### PROBLEM TO WORK ON
Could you copy the part of the long-weekend post from "Ah, it's Friday" to "it'll be fun.", renaming "Friday" as "Thursday"?

### SELECTED EXCERPT

Ah, it's Friday on the eve of a three day weekend. The time could scarcely be better, too -- I've been working hard getting things ready for DreamForce, Salesforce's upcoming conference. I'm looking forward to it, it sounds like it'll be fun.

And what better way to celebrate the long weekend than with the good old American pastime? The Yankees are in town! They'll be playing the Oakland A's tonight, tomorrow and Sunday. I've got tickets for myself and Karen for tonight's game, and I'll probably catch one more game this weekend. Oakland A's games are fun in a way that the San Francisco Giants games just can't match. The fans are much more into it, particularly in the bleachers, which sport a full color guard, drummers, and the occasional out-of-tune horn player. Besides, Oakland, being as it is in the American League, tends to have more offensive fireworks at its games. Baseball has two leagues, the American and National leagues, with the primary difference between the two being that the National League requires the pitcher to go to bat, while the American League allows a "designated hitter" to take his place. In general, pitchers can't hit, which tends to dampen the offense of National League teams.

[Collected data entries]
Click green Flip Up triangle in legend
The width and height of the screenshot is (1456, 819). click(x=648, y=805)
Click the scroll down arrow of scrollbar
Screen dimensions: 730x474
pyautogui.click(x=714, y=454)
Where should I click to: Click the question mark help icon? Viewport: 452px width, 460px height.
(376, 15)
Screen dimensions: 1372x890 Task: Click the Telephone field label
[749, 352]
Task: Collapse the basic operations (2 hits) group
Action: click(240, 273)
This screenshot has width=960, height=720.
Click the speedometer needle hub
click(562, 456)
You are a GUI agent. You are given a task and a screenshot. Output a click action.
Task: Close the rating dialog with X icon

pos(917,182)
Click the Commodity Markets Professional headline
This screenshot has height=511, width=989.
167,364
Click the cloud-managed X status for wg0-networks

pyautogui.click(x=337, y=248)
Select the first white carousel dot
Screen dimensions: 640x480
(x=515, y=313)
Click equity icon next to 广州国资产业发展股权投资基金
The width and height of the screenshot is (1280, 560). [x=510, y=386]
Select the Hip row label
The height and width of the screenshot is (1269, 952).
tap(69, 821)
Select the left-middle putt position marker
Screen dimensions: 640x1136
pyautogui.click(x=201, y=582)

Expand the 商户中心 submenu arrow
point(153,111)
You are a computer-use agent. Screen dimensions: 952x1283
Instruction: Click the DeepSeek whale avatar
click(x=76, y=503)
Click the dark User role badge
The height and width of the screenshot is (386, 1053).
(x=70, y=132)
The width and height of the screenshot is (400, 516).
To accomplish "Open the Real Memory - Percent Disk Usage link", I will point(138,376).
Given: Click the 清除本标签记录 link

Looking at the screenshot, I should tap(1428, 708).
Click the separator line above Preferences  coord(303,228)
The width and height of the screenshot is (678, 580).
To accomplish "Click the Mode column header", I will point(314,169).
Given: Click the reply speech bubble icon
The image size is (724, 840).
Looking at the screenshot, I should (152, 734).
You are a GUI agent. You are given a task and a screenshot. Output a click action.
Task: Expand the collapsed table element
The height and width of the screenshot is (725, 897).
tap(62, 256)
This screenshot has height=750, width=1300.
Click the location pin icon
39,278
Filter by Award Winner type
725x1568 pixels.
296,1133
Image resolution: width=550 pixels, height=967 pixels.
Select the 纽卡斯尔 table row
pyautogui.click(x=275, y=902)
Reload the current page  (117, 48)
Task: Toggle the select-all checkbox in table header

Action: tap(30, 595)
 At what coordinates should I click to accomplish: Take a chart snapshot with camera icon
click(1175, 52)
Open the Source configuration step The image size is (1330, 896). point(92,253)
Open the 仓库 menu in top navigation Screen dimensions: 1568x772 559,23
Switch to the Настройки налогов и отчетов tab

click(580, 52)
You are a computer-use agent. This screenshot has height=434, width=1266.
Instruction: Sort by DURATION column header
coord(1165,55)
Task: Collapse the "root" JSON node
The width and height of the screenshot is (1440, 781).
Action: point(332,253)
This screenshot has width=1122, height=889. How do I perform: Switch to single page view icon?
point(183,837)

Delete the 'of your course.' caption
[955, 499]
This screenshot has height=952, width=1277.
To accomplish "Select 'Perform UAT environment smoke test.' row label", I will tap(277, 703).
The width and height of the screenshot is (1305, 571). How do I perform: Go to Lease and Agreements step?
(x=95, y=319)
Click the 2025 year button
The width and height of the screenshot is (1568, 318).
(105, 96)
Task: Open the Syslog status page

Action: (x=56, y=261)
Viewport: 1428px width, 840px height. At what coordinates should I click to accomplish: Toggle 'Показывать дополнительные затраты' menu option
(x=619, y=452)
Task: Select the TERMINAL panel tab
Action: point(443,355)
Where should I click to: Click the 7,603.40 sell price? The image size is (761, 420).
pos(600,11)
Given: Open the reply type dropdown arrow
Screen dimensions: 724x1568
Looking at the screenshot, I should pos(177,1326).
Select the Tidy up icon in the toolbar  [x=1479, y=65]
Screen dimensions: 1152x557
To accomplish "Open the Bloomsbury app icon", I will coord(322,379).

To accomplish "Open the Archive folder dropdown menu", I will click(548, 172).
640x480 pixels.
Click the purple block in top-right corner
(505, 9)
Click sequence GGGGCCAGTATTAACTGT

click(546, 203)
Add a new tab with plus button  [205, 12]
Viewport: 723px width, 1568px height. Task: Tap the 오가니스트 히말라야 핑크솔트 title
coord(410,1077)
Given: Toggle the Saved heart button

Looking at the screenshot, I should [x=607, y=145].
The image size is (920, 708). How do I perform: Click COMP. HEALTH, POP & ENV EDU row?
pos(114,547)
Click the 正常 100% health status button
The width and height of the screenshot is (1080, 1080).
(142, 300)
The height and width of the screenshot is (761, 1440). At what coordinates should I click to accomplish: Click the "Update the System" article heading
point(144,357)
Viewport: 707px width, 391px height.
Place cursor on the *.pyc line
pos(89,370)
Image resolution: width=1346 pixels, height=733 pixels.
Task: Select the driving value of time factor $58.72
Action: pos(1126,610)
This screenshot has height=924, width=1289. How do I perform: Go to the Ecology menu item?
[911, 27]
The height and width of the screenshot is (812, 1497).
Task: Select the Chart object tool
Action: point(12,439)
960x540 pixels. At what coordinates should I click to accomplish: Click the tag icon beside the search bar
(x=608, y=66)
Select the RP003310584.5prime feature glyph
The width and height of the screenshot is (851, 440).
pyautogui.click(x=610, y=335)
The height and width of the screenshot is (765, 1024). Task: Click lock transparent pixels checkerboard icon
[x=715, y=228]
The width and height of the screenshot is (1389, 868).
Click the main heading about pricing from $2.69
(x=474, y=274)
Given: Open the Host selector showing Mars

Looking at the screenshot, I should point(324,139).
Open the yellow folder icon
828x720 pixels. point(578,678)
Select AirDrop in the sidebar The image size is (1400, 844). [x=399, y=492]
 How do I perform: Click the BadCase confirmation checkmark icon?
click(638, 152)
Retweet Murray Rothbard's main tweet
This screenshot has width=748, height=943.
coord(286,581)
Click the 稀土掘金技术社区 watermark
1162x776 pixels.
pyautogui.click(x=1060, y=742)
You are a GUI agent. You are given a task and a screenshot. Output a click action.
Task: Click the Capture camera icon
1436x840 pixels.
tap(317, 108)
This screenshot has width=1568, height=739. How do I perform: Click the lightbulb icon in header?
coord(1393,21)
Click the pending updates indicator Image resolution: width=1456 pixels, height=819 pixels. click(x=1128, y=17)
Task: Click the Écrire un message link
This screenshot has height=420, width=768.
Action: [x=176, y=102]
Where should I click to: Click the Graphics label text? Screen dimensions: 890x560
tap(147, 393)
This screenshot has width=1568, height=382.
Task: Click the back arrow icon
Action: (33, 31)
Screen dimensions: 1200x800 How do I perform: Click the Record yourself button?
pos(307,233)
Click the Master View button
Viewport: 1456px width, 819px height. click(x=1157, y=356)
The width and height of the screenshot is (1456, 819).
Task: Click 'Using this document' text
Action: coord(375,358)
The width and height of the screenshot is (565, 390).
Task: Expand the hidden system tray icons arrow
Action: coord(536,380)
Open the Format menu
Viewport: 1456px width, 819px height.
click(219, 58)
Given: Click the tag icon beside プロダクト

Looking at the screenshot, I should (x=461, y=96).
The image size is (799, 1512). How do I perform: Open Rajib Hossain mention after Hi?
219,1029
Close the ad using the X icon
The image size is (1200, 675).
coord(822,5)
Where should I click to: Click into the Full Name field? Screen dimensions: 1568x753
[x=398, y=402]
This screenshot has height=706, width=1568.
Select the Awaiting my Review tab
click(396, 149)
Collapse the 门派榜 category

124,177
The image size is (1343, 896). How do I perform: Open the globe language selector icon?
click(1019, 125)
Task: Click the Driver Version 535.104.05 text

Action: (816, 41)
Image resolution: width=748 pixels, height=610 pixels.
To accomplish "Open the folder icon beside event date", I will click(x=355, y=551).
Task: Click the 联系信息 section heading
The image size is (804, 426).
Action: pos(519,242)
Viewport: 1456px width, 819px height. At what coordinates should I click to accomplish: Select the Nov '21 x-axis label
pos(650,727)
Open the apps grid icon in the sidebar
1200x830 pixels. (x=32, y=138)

### THE RESPONSE
Ah, it's Thursday on the eve of a three day weekend. The time could scarcely be better, too -- I've been working hard getting things ready for DreamForce, Salesforce's upcoming conference. I'm looking forward to it, it sounds like it'll be fun.